Larry Summers is resigning (under faculty fire) as president of Harvard. He had been brought in by the Corporation, in the Spring of 2001, as a representative of Clintonian Democratic Party centrism, with the goal of wresting that university’s management and destiny out of the hands of representatives of the aberrant culture of leftwing radicalism which has flourished in post-1960s academic institutions the way kudzu flourishes beside Southern highways. Summers was given a vote of no confidence by the faculty of Arts and Sciences last March as punishment for a mild remark speculating on the possibility of intrinsic gender differences playing some partial role in the smaller numbers of females working as professionally as mathematicians, scientists, and engineers.
In the 18th century, tyrannical presidents of the great American colleges first ruthlessly purged faculties and student bodies of New Light deviationists from Congregationalist Orthodoxy, then later when the Great Awakening prospered, also purged the Old Light survivors of earlier efforts at uniformity.

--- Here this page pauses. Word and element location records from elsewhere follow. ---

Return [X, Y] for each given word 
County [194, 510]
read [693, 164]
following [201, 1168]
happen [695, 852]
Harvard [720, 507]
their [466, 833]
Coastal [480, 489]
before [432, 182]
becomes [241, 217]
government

Summers’ defeat deserves to be viewed as a modern repetition of the ancient struggles at Harvard and Yale over the fine points of theology. Summers represented the worldly and optimistic party of affirmative Democratic governance, adaptable to post-Reagan changes in the national agenda, reconciled to the necessities of the free market, and committed to technocratic pragmatism. He is being driven out by a consensus loyal to a culture of conformity in thrall to leftist extremism, committed to the politics of ressentiment, the apocalyptic condemnation of Euro-American history, and to the rejection of market capitalism.
When Summers dared to criticize Afro-American studies professor Cornell West and suggested that popular notions of feminine victimhood might possibly be exaggerated, the result was much as if one of his 17th century predecessors had ventured upon criticism of Predestination, and expressed doubts concerning some of the articles of the Augsburg Confession. Summers’ defeat represents indubitably the triumph of a reactionary orthodoxy at Harvard, and an explicit rejection of the idea of a reconciliation between the academic community and the diurnal political reality of America in the 21st Century.